▶ _WRITTEN TASK 1_:
Please copy, word for word, the stretch of the Six Sigma PVC pipe paper from "DMAIC- Measuring the" through "real world environment.".
▶ _WRITTEN TASK 2_:
Pick up the Six Sigma PVC pipe paper after its last line and keep writing.

>> start DOCUMENT EXTRACT

American Journal of Economics, Finance and Management, Vol. 1, No. 4, August 2015 Publish Date: Jun. 2, 2015 Pages: 293-303

DMAIC- Measuring the PVC Pipe Manufacturing Process

Sachin Mahendru*, Bikramjit Singh

Department of Mechanical Engineering, MM University, Ambala, India

Abstract

It is a conceptual paper to demonstrate the importance of application of Six Sigma DMAIC methodlogy to a PVC pipe manufacturing process and to realize the role played by measure phase for successful completion of Six Sigma. Measure phase measures the potential of the process. It is important to study the existing process in order to formulate the improvement strategies. It entails a method to execute measure phase in a comprehensive manner so that this phase reflects the actual process. It acts as road map for the researchers for executing measure phase using appropriate tool. A case study has been conducted in a PVC manufacturing plant to execute measure phase to produce breakthrough results in real world environment.

Keywords

DMAIC, SIPOC Diagram, FMEA, Cp, PVC Pipe Manufacturing, MSA, Gauge R & R, Bias Study


1. Introduction

Six Sigma is employed to improve the process by attacking the critical parameters of the process to improve the process capability of the process. Six Sigma can be implemented by DMAIC (Define, measure, analyze, improve and Control) approach. A Six Sigma project is divided into five phases. The first phase is defining the problem that needs to be solved. Second phase is measuring the existing process. Third step is analyzing the process. Fourth step is improving the process and fifth step is control wherein the process is validated over a span of time. Every phase has its own importance. This paper focuses on importance of measure phase of Six Sigma project. Operation measurement being a critical phase is usually an area of neglects by most of the enterprises especially in the SME sector, which results in poor quality and quantity standards and thus on the whole, results in creating bottlenecks in the path of their future growth [1].

2. Research Significance

Sigma is symbol in probability used to represent standard deviation. Six Sigma represents six standard deviations from average of a data set. Six Sigma is also a process improvement methodology that seeks to bring a process or product to six sigma standards. If data samples are taken over a long period of time or for a large data set, roughly 68% of the data will fall within the first standard deviation markers above and below average. At six sigma 9.9997% of data will land within six standard deviations range. Six Sigma as a process improvement methodology seeks to improve a process until it has 3.4 or fewer defects per million products. Six Sigma projects can also seek 3.4 or fewer defects per million opportunities. Six sigma theories are based on the idea that all processes produce outcomes with a normal distribution over time. Six Sigma theory also states that an average and sigma or standard deviation can be calculated from this process, allowing Six Sigma boundaries and process control charts to be calculated. Six Sigma projects tools are then used to reduction variation in the process or reduce defect rates. Six Sigma is a systematic tool that can be applied to manufacturing process that has already been designed, it can also be applied to a process which is yet to be designed. Different ways through which six sigma can be implemented are:

1.   DMADV or DFSS (Define, Measure, Analyze, Define, Verify)

>> end DOCUMENT EXTRACT
>> start RECORDS SUPPLIED

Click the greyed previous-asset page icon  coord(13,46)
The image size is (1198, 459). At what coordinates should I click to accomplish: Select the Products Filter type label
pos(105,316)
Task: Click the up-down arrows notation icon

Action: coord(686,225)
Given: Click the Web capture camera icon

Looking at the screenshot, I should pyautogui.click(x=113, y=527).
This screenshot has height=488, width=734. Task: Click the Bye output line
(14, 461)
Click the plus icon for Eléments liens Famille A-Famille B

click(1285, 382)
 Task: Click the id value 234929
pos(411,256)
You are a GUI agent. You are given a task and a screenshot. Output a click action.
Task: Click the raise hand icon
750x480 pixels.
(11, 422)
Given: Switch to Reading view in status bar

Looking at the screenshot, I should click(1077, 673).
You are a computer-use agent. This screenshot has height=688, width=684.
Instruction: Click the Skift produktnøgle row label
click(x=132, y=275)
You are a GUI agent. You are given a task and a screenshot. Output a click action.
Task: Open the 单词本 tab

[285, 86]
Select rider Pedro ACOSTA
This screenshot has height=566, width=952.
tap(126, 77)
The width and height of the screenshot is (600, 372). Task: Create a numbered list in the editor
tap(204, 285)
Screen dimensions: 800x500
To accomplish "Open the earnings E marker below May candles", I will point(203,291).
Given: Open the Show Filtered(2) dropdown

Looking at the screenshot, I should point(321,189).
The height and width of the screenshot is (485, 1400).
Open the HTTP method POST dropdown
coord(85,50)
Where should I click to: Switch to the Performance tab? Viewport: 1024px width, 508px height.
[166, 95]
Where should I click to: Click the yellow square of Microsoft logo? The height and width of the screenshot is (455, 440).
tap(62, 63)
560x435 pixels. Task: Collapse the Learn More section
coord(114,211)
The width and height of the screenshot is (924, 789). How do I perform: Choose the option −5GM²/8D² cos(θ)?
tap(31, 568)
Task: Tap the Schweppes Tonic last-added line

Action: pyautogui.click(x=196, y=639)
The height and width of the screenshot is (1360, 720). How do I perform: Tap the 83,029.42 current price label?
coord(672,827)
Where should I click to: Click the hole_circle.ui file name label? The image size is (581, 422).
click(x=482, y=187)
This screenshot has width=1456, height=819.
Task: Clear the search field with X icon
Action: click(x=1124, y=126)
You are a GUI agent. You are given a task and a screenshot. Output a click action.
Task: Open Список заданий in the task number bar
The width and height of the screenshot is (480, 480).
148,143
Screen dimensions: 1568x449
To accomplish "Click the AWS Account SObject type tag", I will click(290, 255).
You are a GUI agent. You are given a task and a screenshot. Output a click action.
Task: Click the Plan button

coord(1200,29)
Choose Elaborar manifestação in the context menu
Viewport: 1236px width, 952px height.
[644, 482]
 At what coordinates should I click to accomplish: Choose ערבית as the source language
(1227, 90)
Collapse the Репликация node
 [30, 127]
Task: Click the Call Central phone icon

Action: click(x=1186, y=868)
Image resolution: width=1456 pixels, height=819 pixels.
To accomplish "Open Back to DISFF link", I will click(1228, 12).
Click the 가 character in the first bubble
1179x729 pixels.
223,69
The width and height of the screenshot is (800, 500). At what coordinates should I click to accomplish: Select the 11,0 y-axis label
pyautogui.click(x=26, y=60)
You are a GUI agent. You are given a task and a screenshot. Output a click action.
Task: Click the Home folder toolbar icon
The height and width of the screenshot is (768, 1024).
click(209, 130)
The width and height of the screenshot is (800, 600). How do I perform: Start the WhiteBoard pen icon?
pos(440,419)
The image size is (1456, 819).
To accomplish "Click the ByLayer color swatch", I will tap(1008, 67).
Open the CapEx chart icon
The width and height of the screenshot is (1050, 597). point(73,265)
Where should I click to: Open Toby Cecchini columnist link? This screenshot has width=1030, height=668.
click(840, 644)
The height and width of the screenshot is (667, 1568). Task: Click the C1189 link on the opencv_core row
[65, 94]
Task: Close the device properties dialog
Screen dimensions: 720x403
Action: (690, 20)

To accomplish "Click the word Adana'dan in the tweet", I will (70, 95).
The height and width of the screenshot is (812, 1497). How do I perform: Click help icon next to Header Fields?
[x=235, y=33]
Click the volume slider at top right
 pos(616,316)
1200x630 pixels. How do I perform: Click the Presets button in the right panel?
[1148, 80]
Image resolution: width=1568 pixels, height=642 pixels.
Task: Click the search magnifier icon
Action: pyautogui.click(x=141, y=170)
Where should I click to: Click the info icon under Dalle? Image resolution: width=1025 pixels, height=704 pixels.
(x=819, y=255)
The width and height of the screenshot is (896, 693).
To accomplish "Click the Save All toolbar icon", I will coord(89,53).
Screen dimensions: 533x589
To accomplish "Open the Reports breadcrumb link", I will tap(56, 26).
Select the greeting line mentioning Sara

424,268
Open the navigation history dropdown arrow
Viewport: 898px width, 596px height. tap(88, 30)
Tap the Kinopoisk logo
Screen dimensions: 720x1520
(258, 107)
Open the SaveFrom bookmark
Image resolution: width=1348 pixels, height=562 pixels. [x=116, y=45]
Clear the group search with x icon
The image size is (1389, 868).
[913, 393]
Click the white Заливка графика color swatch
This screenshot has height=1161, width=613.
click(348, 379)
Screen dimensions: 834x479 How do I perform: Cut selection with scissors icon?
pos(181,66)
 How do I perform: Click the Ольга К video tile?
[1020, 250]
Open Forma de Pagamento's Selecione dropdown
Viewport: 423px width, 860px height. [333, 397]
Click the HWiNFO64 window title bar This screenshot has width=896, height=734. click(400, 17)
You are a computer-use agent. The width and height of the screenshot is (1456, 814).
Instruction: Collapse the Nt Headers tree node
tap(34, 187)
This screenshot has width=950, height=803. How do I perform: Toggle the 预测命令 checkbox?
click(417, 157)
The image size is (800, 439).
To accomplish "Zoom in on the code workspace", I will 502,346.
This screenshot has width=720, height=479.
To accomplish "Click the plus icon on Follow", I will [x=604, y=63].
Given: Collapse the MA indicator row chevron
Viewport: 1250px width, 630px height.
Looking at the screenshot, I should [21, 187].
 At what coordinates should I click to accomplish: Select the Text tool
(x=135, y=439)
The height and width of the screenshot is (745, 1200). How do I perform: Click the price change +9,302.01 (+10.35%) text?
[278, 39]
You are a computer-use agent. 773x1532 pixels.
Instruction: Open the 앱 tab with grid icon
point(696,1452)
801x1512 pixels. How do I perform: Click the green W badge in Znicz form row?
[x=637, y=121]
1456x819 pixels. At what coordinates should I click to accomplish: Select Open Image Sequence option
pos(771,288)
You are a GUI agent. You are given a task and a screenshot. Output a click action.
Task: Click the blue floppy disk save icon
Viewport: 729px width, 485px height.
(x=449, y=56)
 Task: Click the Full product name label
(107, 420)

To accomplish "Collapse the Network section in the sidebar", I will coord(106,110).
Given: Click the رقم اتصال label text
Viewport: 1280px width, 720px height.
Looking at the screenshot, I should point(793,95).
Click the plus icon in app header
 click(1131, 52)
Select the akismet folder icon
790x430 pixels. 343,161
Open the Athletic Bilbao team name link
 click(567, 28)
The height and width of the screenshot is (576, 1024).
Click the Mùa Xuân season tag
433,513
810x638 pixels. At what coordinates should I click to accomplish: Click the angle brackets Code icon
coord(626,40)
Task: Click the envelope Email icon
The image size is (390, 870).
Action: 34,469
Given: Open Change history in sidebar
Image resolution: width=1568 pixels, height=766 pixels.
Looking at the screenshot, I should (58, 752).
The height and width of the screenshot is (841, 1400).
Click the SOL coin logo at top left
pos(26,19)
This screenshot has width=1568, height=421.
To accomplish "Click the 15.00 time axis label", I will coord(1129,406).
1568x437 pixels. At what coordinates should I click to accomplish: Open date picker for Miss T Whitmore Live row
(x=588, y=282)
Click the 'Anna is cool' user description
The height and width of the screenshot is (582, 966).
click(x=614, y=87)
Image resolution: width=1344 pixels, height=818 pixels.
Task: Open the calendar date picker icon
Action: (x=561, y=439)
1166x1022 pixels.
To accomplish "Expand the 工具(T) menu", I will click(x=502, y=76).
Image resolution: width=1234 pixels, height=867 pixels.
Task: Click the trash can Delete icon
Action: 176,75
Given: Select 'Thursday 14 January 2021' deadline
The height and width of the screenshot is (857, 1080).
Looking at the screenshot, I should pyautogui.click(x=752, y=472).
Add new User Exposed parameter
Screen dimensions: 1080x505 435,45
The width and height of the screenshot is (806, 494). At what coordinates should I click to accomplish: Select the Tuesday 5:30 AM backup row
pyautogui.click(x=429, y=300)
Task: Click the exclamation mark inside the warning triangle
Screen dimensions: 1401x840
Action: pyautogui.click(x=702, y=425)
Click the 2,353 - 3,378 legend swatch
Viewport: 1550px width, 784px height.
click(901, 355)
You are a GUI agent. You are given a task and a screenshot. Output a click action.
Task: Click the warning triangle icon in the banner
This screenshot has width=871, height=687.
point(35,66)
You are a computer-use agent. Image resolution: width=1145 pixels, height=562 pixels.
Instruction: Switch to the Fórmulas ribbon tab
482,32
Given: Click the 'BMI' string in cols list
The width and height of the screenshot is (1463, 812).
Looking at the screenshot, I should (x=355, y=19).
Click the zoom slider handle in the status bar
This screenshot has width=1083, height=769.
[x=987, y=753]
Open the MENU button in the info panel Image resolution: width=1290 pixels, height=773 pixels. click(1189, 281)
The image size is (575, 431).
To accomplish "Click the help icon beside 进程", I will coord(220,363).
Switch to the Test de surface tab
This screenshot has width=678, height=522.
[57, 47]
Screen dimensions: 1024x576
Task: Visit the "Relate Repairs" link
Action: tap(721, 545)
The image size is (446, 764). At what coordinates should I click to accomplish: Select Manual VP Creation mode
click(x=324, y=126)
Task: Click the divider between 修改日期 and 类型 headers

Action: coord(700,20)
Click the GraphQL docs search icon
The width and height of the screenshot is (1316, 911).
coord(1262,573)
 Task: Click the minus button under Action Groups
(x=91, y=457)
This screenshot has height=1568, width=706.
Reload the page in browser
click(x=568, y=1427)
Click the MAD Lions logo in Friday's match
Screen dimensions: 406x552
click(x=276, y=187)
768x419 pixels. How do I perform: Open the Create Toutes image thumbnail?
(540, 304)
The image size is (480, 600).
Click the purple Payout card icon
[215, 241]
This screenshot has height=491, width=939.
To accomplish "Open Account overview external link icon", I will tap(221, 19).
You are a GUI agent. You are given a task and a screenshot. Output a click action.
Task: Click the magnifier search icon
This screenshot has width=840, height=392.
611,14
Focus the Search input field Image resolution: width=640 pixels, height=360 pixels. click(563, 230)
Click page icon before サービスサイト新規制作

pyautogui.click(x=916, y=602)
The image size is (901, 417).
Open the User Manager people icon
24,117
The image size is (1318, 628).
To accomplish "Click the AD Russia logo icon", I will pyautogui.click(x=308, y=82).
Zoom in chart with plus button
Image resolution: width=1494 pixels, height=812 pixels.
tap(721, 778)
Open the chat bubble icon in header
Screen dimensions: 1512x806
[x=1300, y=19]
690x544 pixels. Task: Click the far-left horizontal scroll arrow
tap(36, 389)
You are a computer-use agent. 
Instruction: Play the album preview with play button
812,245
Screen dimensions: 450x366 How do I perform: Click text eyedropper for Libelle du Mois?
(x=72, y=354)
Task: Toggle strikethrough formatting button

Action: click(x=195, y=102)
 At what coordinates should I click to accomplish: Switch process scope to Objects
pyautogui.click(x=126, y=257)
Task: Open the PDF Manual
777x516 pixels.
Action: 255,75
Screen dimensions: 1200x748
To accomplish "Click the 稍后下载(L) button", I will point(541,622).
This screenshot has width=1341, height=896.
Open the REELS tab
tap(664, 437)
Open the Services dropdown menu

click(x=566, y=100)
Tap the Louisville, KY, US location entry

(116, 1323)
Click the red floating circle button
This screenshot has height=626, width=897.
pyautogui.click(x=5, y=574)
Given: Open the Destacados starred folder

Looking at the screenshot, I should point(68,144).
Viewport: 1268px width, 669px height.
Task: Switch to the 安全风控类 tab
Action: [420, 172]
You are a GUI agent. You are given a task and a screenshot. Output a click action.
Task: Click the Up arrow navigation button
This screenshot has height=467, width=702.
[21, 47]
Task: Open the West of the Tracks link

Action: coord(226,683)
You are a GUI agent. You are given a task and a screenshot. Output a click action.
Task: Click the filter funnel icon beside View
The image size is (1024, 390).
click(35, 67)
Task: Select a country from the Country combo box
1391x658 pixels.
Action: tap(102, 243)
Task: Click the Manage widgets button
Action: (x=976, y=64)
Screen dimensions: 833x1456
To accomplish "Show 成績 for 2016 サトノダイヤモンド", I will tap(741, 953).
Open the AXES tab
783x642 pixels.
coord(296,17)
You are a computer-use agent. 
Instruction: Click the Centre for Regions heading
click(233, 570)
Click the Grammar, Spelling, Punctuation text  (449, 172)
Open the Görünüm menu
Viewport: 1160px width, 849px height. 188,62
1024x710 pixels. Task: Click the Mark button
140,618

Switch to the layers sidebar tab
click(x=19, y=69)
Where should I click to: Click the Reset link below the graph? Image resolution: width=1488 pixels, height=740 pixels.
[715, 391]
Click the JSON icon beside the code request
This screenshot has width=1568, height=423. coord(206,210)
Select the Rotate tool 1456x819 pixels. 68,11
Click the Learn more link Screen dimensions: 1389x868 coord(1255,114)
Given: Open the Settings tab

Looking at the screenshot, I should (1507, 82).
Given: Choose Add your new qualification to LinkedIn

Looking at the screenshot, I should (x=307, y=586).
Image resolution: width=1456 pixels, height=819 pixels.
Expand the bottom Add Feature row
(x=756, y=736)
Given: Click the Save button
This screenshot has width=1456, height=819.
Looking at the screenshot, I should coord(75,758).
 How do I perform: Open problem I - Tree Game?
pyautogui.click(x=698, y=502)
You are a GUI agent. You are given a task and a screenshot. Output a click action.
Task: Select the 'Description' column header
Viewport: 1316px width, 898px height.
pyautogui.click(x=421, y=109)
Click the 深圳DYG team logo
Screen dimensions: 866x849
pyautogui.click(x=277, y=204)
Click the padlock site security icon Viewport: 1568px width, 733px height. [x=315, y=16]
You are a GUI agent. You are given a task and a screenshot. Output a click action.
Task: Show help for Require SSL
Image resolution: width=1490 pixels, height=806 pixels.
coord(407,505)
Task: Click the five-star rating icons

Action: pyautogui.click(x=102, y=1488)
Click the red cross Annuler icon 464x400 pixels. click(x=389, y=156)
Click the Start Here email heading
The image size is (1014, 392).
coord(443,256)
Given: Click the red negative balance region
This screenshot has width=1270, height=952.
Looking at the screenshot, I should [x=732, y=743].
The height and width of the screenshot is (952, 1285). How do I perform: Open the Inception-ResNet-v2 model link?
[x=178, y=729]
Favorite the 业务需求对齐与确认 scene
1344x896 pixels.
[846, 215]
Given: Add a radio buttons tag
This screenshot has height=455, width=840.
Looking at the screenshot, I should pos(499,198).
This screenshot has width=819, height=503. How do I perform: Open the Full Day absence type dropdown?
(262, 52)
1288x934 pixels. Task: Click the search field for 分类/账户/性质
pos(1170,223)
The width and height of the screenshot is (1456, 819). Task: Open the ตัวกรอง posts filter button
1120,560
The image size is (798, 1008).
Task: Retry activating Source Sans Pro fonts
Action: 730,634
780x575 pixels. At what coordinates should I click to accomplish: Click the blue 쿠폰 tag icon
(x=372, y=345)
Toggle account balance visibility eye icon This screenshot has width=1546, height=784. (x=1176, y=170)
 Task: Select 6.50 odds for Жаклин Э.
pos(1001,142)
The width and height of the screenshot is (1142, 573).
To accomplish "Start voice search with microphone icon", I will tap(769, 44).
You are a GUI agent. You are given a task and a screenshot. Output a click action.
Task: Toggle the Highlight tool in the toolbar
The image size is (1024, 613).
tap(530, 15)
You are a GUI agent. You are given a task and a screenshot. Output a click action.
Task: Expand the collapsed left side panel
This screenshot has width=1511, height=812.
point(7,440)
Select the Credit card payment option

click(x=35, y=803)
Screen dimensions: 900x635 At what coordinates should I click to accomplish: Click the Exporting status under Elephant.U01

>> end RECORDS SUPPLIED

▶ _EXERCISE RESULT 1_:
DMAIC- Measuring the PVC Pipe Manufacturing Process

Sachin Mahendru*, Bikramjit Singh

Department of Mechanical Engineering, MM University, Ambala, India

Abstract

It is a conceptual paper to demonstrate the importance of application of Six Sigma DMAIC methodlogy to a PVC pipe manufacturing process and to realize the role played by measure phase for successful completion of Six Sigma. Measure phase measures the potential of the process. It is important to study the existing process in order to formulate the improvement strategies. It entails a method to execute measure phase in a comprehensive manner so that this phase reflects the actual process. It acts as road map for the researchers for executing measure phase using appropriate tool. A case study has been conducted in a PVC manufacturing plant to execute measure phase to produce breakthrough results in real world environment.

▶ _EXERCISE RESULT 2_:
2.   DMAIC(Define, Measure Analyze, Improve,  Control)

3.   DMARDV(Define, Measure, Analyze, Redesign, Verify)

DMADV is used for projects aimed at creating new product or process designs.

DMAIC is used for projects aimed at improving an existing business process.

DMARDV is used for projects at eliminating flaws in the existing process

As in present case, there is existing PVC pipe manufacturing process this is a case study work so DMAIC approach was more appropriate.

3. Case Study

The Indian PVC pipes market is growing at a healthy rate. The durability of PVC pipes along with the various applications makes it the preferred option over conventional pipes. Furthermore, the construction sector and the agricultural sector are expected to boost demand for PVC pipes in the future. The agricultural sector uses PVC pipes in a big way for all their agricultural needs. The beneficial properties of PVC boosts the demand for PVC pipes compared to other types of pipes which also gives rise to replacement demand. This research work will be carried out at Patiala Polymers Ltd, prominent manufacturer, exporter, importer and supplier of pipes and fittings for varied applications. Incorporated in, at Patiala, (Punjab, India), "Patiala Polymers," are a leading organization engaged in offering an extensive range of Pipes and Fittings for varied applications. They are a distinguished Manufacturer and Supplier of superior quality PVC Pipes, HDPE Pipes, Electrical Conduits and Flexible PVC Pipes. Organization ISO certified company.PVC pipes are produced by extrusion process. Resins are important raw material for making PVC pipes. PVC resins, I-OCTYL PHTHALATE (DOP), stabilizer, processing acids, colorant and filler are raw materials for extrusion process. The various process steps involved in the manufacture of rigid PVC pipes are as follows:

1.   Mixing

2.   Extrusion Process

3.   Haul off

4.   Cooling

5.   Cutting

6.   Inspection

4. Methodology Adopted (DMAIC)

At the heart of the Six Sigma methodology is the ‘define, measure, analyze, improve, and control’ (DMAIC) model for bottleneck processes that fall below specifications and seek incremental improvement. DMAIC (pronounced ‘Duh-MAY-ick’) is a structured problem-solving methodology widely used in diversified businesses [2]. In brief, the DMAIC methodology has five phases [3]:

·     Define the problem, the voice of the customer and the project goals, specifically.

·     Measure key aspects of the current process and collect relevant data [4].

·     Analyze the data to investigate and verify cause-and-effect relationships. Determine what the relationships are and attempt to ensure that all factors have been considered. Seek out root cause of the defect under investigation [5].

·     Improve or optimize the current process based upon data analysis techniques such as design of experiments, Poka-Yoke or mistake proofing and standard work, etc., to create a new future state process. Set up pilot runs to establish process capability.

·     Control the future state process to ensure that any deviations from target are corrected before they result in defects. Implement control systems such as statistical process control, score boards, visual controls and monitoring tools for the process [6].

These phases lead the Six Sigma’s team logically, from defining a problem through implementing solutions linked to underlying causes and establishing best practices to make sure the solutions stay in place. Operation/process measurement is the vital phase that comes into picture immediately after defining the problem [7].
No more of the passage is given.